BEM UI Tolak Reklamasi di Kantor Kemenko Maritim (doc aktual)

Jakarta, AKtual.com – Ketua Dewan Pimpinan Pusat Kesatuan Nelayan Tradisional Indonesia (KNTI) Bidang Pengembangan Hukum dan Pembelaan Nelayan, Martin Hadiwinata, menyatakan aksi dari Aliansi Mahasiswa Gabungan di Kantor Kementerian Koordinator Bidang Maritim (Kemenko Maritim) merupakan bentuk kepedulian mahasiswa terhadap kesalahan pembangunan di Jakarta dibawah kendali Basuki Tjahaja Purnama (Ahok).

Peserta aksi Aliansi Mahasiswa Gabungan terdiri dari Badan Eksekutif Mahasiswa Universitas Indonesia (BEM UI). Diantaranya dari BEM Fakultas Ilmu Budaya, BEM Fakultas Hukum, BEM Fakultas Kesehatan Masyarakat, BEM Fakultas MIPA dan BEM Fakultas Ilmu Sosial dan Politik.

“Tuntutan kami muaranya satu, hentikan reklamasi Teluk Jakarta. Kami menolak Keputusan Menko Maritim Luhut Binsar Pandjaitan yang melanjutkan proyek reklamasi Pulau G,” tegas Martin di depan Kantor Kemenko Maritim, Jl MH Thamrin, Jakarta Pusat, Selasa (13/9).

Tindakan Menko Maritim Luhut dinilai sewenang-wenang dan melampui kewenangan Presiden Joko Widodo. Apalagi dalam kenyataannya, proyek reklamasi yang berdampak pada penggusuran warga Jakarta Utara dikendalikan oleh pengembang. Hal yang seharusnya tidak boleh terjadi.

KNTI bersama BEM UI dan berbagai elemen masyarakat lainnya menolak proyek reklamasi dilanjutkan. Selain itu, lanjutnya, mereka mendesak Menko Luhut membuka hasil kajian Komite Gabungan. Dengan begitu, masyarakat tercerahkan akan permasalahan seputar reklamasi Teluk Jakarta.

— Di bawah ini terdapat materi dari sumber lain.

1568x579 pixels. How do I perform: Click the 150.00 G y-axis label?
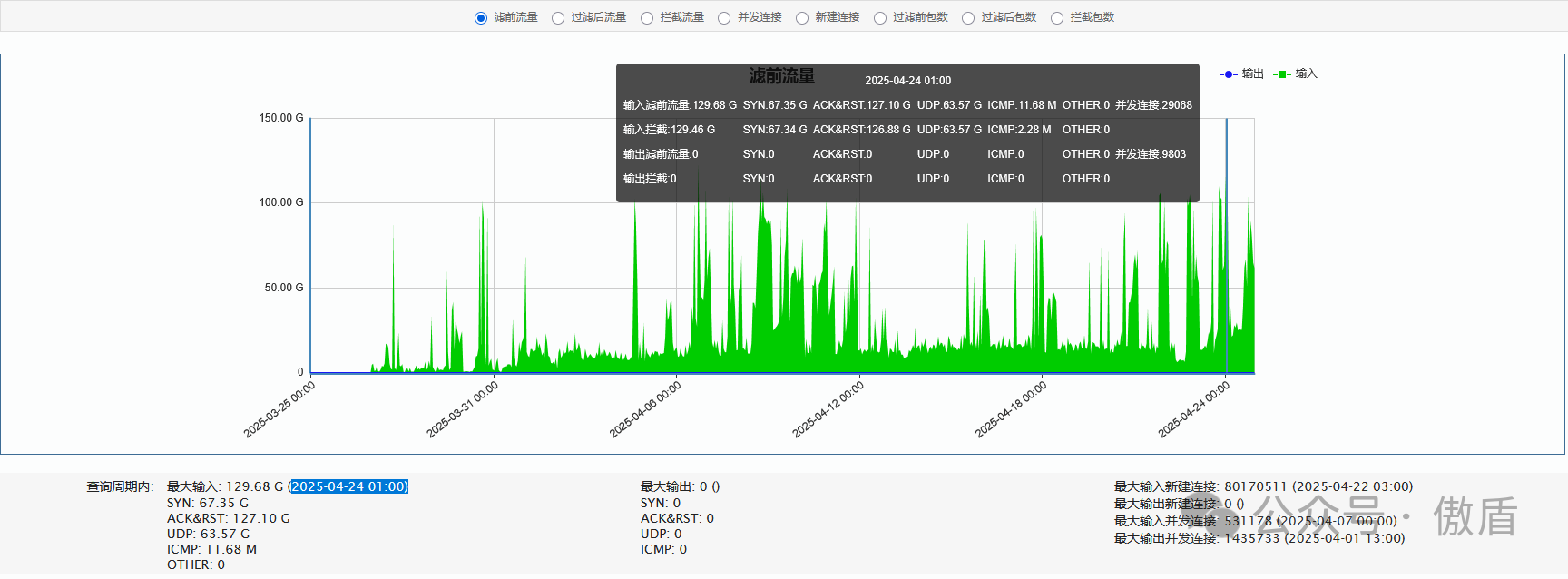point(281,118)
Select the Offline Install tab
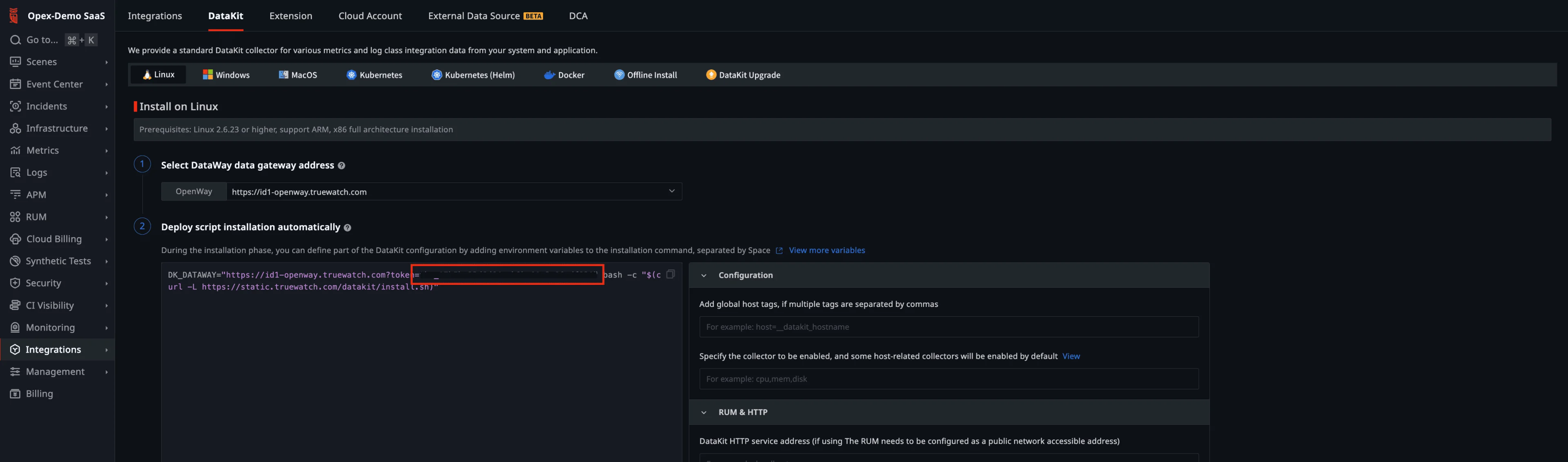The height and width of the screenshot is (462, 1568). [x=646, y=75]
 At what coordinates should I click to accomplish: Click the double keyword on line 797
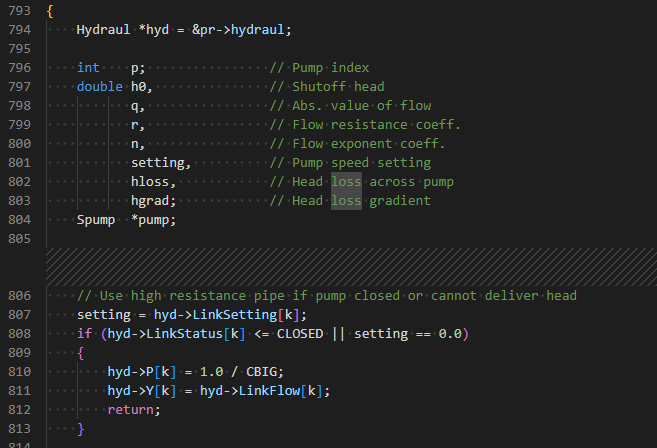coord(99,86)
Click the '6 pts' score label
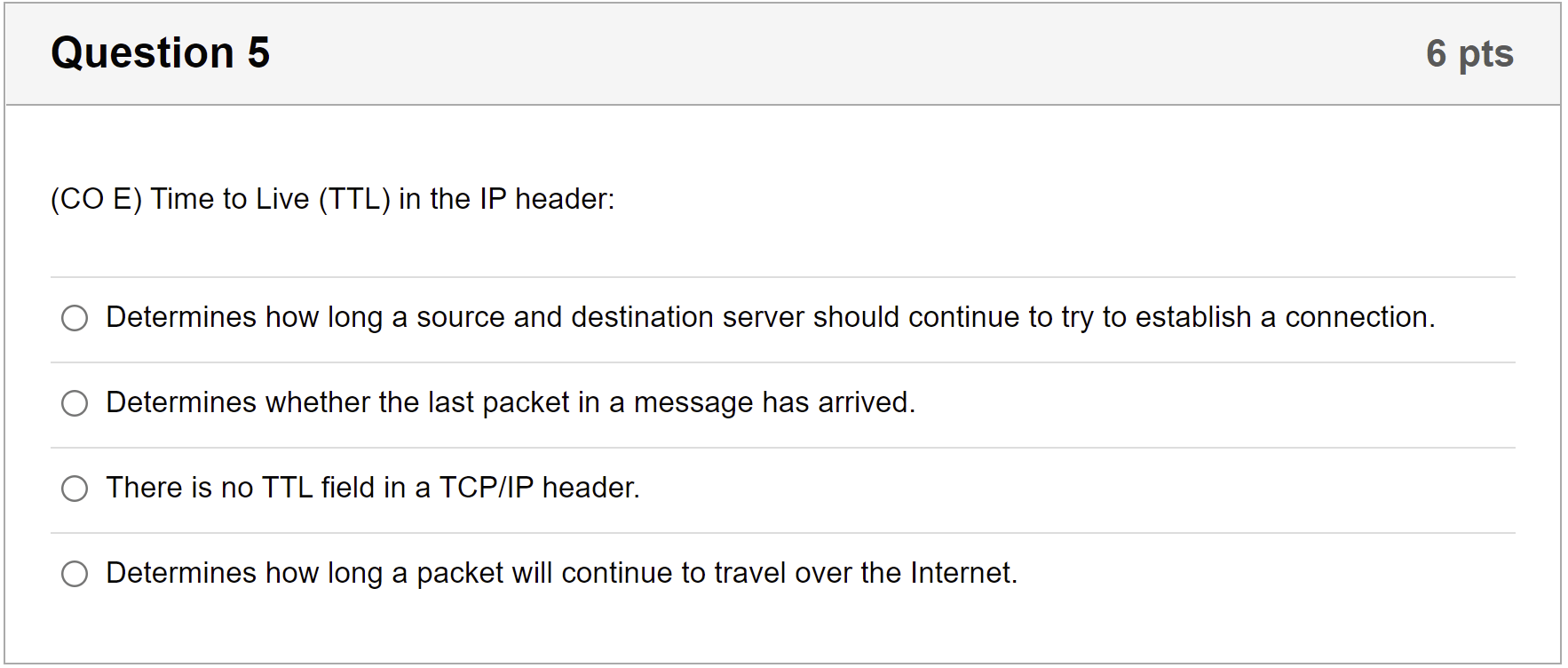 click(x=1469, y=53)
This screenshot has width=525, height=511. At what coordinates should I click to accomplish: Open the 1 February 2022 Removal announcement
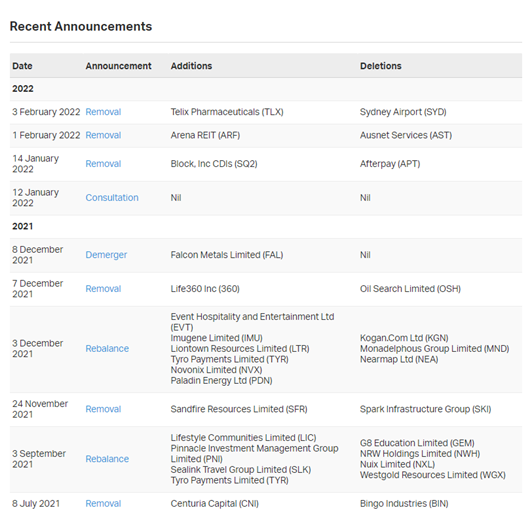point(103,135)
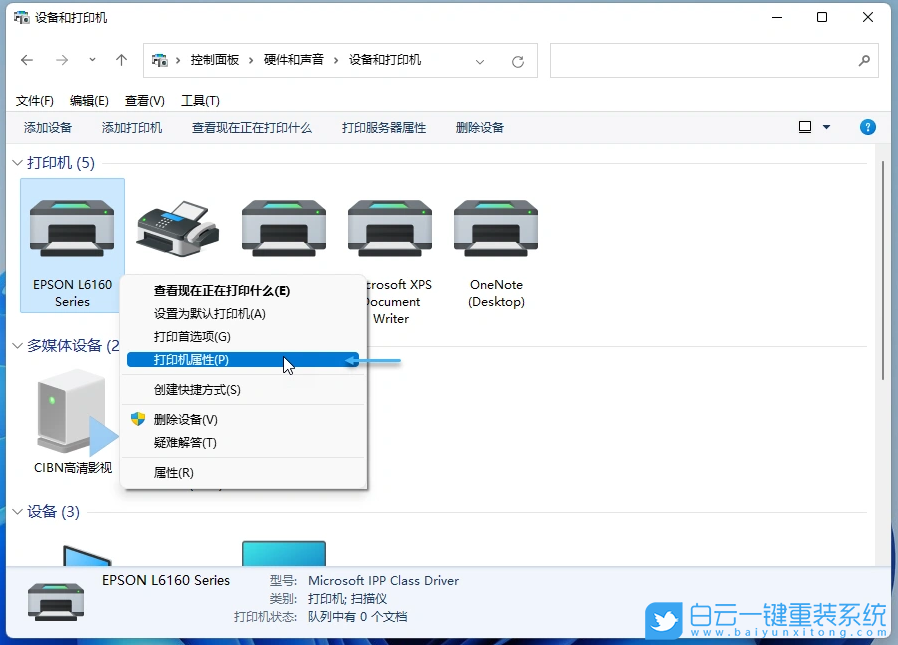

“Hentikan reklamasi, buka kajian komite gabungan, buka partisipasi masyarakat dalam pengambilan keputusan. Kami tidak sepakat dengan pernyataan Menko Luhut,” kata Martin.

Untuk diketahui, Jumat (9/9) lalu di Istana Negara, Menko Menteri Koordinator Bidang Kemaritiman Luhut Binsar Pandjaitan menyatakan tak ada yang salah dengan reklamasi Pulau G. Karenanya proses pembangunan di Pulau G akan tetap dilanjutkan.

Menurut Luhut, reklamasi Pulau G dilanjutkan setelah dilakukan pemeriksaan terhadap aspek legal, lingkungan, hingga teknis reklamasi lainnya. Luhut sendiri menyatakan tidak akan mengeluarkan surat keputusan (SK) khusus terkait dilanjutkannya reklamasi Pulau G.